Satisfactory outcomes were found in hips with HRA, but the survival rate was only 22% at 14 years after Hemi. Kobayashi et al. [5] reported a Japanese nationwide multicenter follow-up cohort study, and survival rates at 10 years were 95% in bipolar hemiarthroplasty, 94% in THA, 91% in HRA, and 72% in Hemi. These rates were comparable to those of the present study for HRA and Hemi. In this Japanese nationwide multicenter study, 11 of the 42 Hemi required re-operation due to proximal migration (4 hips), unacceptable pain (4 hips), loosening (2 hips), and femoral neck fracture (1 hip). Compared with THA or bipolar hemiarthroplasty, Hemi showed a significantly higher risk of needing re-operation. Hemi has provided less than optimal pain relief in certain cases with acetabular involvement, leading some investigators to advise against the method [12]. In previous studies with HRA for ONFH, Beaulé et al [1] reported that the functional clinical outcomes of HRA are superior to those of Hemi with a mean follow-up of 4.9 years. Two of 56 hips with HRA were revised to THA due to femoral loosening, 4 of 28 hips with HRA were revised (1 sepsis and 3 for pain). Kabata et al. [19] showed that 5 of 16 hips underwent conversion to THA in Hemi with a mean follow-up of 5.5 years. In contrast, no HRA cases underwent revision surgery, with a mean follow-up of 6.5 years. Pain relief and implant survival in HRA were superior to those in Hemi without statistical analysis. The Australian NJR reported cumulative revision rates for HRA of 9.3% at 10 years and of 15.2% at 19 years. Rates for THA were 6.3% at 10 years and 12.2% at 19 years [20]. The Australian NJR reported significantly worse cumulative revision rates at 10 years for small femoral head sizes, with revision rates of 17.6% for femoral head sizes < 50 mm, compared to 6.0% for femoral head sizes ≥ 50 mm [21].

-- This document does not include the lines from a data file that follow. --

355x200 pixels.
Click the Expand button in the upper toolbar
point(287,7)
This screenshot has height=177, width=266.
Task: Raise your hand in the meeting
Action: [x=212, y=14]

One concern with resurfacing arthroplasty is the viability of the diminished femoral head. During the surgical procedure via posterolateral approach, the blood supply to the remaining part of the head might be damaged [22, 23]. Damage to the blood supply during surgery could represent a potent risk factor for the femoral neck fracture after hip resurfacing [23]. We used trochanteric flip osteotomy to decrease damage to the blood supply.
In 2008, Pandit et al. [10] reported that patients with HRA developed pseudotumor within 5 years. The cause might be a toxic reaction to an excess of particulate metal wear debris or a hypersensitivity reaction to metal debris. Many studies have confirmed such findings [8, 10, 24]. Women show a much higher incidence of pseudotumor than men. Many factors may contribute to this. Women are generally smaller than men, with higher head-neck ratios and a higher incidence of dysplasia, predisposing patients to high combined anteversion, all of which increase the risk. Furthermore, women are more likely to be hypersensitive to metals [8].
Hemi should not continue to be used because of worse long-term results. In contrast, HRA should not be discarded, except the recalled articular surface replacement (ASR) implant (DePuy, Warsaw, IN, USA). Implant survival rate was reported to be significantly higher for the non-ASR group than for the ASR group at 10 years [25]. Most reports of pseudotumor occurred before 10 years [10, 26, 27], and no asymptomatic HRA with initially normal levels of metal ions and no pseudotumors developed new pseudotumor [28]. HRA could continue to be used in appropriate patients by appropriately trained surgeons. In young men who want to be very active, HRA remains an attractive option [8]. Limitations of this study included the small sample size and differences in demographics between the Hemi and HRA groups.